Dive Brief:
- C&S Wholesale Wholesale Grocers, with financial backing from SoftBank Group Corp., is in talks to buy grocery stores that Kroger and Albertsons are looking to sell to get regulatory approval for their proposed merger, Bloomberg reported Tuesday, citing unnamed people familiar with the matter.
- On Wednesday, Reuters also said that Kroger, Albertsons and C&S are nearing a deal, reporting that the transaction would involve selling more than 400 grocery stores to C&S for almost $2 billion, according to unnamed people familiar with the matter.
- The stores that Kroger and Albertsons want to offload are mainly in the Pacific Northwest and the Mountain states, plus some in California, Texas, Illinois and the East Coast, Reuters reported.
Dive Insight:
According to the Bloomberg report, a store acquisition deal could come as soon as this week.
Reuters reported that C&S is in talks with SoftBank for help with financing a small portion of the deal, per one unnamed source.
Kroger and Albertsons said last fall they would likely have to divest between 100 and 375 stores to satisfy regulators. A Reuters report in February said the companies narrowed the planned divestiture range to between 250 to 300 stores, citing unnamed sources.
Albertsons declined to comment.

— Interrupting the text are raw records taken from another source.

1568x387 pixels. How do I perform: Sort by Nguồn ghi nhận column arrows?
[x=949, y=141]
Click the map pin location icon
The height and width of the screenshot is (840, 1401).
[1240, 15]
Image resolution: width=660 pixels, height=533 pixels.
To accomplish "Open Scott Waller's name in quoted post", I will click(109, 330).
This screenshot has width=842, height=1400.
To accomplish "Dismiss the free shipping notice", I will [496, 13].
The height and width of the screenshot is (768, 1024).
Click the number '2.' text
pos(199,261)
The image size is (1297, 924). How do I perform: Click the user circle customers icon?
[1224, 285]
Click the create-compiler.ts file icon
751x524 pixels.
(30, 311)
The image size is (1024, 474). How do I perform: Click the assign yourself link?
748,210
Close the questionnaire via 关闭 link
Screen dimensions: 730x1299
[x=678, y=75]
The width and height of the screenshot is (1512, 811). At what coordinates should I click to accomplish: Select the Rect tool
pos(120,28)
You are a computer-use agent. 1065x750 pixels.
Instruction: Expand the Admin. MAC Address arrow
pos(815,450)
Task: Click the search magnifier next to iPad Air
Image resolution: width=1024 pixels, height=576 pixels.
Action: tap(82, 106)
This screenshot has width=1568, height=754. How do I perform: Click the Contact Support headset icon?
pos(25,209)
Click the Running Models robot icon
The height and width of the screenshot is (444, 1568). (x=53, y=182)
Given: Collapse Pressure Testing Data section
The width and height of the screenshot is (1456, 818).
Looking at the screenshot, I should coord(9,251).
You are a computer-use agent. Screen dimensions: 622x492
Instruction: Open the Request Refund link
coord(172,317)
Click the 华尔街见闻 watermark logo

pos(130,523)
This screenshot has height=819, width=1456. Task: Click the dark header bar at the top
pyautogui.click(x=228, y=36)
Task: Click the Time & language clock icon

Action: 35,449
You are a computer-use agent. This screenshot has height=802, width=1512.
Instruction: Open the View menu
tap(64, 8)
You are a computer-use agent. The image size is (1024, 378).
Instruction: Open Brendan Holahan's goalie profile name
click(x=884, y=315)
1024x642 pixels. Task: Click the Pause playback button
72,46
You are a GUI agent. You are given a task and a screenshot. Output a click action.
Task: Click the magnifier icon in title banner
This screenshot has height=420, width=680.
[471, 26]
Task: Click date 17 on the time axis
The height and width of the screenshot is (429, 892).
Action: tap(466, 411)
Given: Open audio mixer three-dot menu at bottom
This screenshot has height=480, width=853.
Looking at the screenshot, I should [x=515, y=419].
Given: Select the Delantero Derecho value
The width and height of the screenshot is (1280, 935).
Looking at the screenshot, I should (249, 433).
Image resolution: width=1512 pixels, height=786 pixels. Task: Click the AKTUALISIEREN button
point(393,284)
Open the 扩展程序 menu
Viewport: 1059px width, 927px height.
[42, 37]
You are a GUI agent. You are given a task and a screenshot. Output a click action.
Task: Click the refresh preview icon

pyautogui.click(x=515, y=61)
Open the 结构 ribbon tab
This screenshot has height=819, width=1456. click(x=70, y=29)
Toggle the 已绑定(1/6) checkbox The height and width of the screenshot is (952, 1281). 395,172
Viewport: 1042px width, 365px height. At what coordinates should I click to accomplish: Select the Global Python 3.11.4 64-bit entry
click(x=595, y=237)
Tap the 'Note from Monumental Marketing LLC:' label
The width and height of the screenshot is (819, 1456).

Kroger, SoftBank and C&S each did not respond to a request for comment by publication time.
Kroger CEO Rodney McMullen said that the grocer has been talking to several potential buyers for stores the company plans to offload for the merger, declining to be more specific, The Oregonian reported at the end of August.
Kroger has “been very pleased with the level of interest,” McMullen told the news outlet, noting that Kroger is looking for “somebody that knows how to run supermarkets” with capital to successfully operate the stores and who would recognize the stores’ existing employee unions.
The proposed $24.6 billion merger, which was announced last October, is currently undergoing regulatory review. Kroger and Albertsons executives have said they expect the deal to close in early 2024.
C&S, which has been in business for over a century and operates stores under the Grand Union and Piggly Wiggly banners, has seen highs and lows in recent years. The company lost major clients like Ahold Delhaize, which transitioned to a self-managed distribution network in 2019, and Key Food, which signed on with competitor United Natural Foods, Inc. in 2020.
In 2021, C&S bought Piggly Wiggly Midwest and later that year announced plans to purchase 12 Tops Markets stores as part of the Tops-Price Chopper divestiture process. C&S rebranded the Tops stores under the storied Grand Union name.
Last month, C&S announced Chief Operating Officer Eric Winn will take over as CEO when Bob Palmer retires on Oct. 2.
The Japanese investment firm SoftBank has been active in the grocery and technology spaces. In 2021, AutoStore’s shareholders agreed to sell 40% of the company to SoftBank for $2.8 billion. SoftBank Vision Fund 2 has been involved in funding rounds for ethnic e-grocer Weee, autonomous checkout technology provider Standard Cognition, retail computer vision and analytics provider Trax, Gopuff and Norwegian e-grocer Oda.
Peyton Bigora contributed reporting.